Seoul (Labnews Media LLC) – Die südkoreanische Polizei hat einen 40-jährigen Mann festgenommen, weil er ein KI-generiertes Bild eines entlaufenen Wolfs verbreitet und damit die offizielle Suche behindert hat. Wie die BBC berichtet, führte das manipulierte Foto zu einem Fehlalarm und beeinträchtigte die neuntägige Suchaktion erheblich.
Der Wolf namens Neukgu war am 8. April aus dem O-World-Zoo in Daejeon entkommen. Das KI-Bild zeigte das Tier an einer Straßenkreuzung und veranlasste die Behörden zu einer Notfall-SMS an die Bevölkerung sowie zu einer Pressekonferenz. Der Mann gab an, er habe das Bild „zum Spaß“ erstellt.

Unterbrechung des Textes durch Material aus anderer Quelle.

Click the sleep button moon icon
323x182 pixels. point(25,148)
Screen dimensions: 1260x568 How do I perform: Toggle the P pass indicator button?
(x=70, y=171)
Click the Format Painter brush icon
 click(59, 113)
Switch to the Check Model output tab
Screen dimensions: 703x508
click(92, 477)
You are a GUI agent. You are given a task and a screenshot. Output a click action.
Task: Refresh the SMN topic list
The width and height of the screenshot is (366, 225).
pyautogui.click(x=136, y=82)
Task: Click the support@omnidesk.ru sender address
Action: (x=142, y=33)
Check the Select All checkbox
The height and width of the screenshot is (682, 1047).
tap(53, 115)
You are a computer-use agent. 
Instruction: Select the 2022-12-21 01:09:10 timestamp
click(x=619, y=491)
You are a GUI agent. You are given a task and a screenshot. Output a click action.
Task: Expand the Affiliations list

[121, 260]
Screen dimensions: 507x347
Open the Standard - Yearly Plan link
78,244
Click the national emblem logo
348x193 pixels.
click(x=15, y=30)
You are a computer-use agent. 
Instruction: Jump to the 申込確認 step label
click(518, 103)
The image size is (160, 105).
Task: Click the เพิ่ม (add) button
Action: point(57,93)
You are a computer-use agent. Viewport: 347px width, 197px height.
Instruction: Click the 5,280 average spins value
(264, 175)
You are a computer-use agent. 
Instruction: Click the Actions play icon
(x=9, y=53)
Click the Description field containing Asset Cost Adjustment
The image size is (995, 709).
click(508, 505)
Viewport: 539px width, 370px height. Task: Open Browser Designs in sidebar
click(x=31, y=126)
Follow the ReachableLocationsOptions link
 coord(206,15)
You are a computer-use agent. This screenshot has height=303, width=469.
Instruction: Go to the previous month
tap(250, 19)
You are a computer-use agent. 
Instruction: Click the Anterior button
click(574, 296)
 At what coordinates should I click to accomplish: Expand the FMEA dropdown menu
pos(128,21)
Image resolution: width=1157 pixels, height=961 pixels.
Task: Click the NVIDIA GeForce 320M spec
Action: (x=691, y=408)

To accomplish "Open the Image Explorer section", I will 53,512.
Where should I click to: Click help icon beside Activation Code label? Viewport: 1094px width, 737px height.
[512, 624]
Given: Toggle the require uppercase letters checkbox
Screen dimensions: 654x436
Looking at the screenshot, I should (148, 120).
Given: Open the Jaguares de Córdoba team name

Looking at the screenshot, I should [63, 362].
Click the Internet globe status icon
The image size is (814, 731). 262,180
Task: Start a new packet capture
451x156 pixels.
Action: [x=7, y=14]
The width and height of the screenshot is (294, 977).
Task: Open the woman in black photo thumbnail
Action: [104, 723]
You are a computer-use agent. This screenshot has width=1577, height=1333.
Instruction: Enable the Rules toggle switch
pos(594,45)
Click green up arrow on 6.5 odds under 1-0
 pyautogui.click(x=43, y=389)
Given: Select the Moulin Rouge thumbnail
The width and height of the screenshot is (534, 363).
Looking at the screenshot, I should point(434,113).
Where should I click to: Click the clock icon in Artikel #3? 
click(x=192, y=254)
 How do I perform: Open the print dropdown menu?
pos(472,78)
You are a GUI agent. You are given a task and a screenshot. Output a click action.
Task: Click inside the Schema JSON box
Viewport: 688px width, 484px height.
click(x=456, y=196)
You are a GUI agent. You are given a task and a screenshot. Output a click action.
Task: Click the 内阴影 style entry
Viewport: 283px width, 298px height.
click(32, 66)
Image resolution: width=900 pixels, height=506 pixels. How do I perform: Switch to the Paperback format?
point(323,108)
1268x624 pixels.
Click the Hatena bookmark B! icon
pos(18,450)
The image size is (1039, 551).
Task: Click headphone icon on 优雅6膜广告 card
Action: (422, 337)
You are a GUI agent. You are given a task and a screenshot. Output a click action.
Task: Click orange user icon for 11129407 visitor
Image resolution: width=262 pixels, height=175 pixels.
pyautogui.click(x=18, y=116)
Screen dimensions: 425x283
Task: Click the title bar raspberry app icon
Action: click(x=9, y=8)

Ihm wird die Störung von Regierungsarbeiten durch Täuschung vorgeworfen. Ihm drohen bis zu fünf Jahre Haft oder eine Geldstrafe von umgerechnet rund 6.700 US-Dollar (etwa 5.000 Pfund).
Der Wolf konnte inzwischen eingefangen werden. Er war Teil eines Programms zur Wiederansiedlung des in der Wildnis ausgestorbenen koreanischen Wolfs.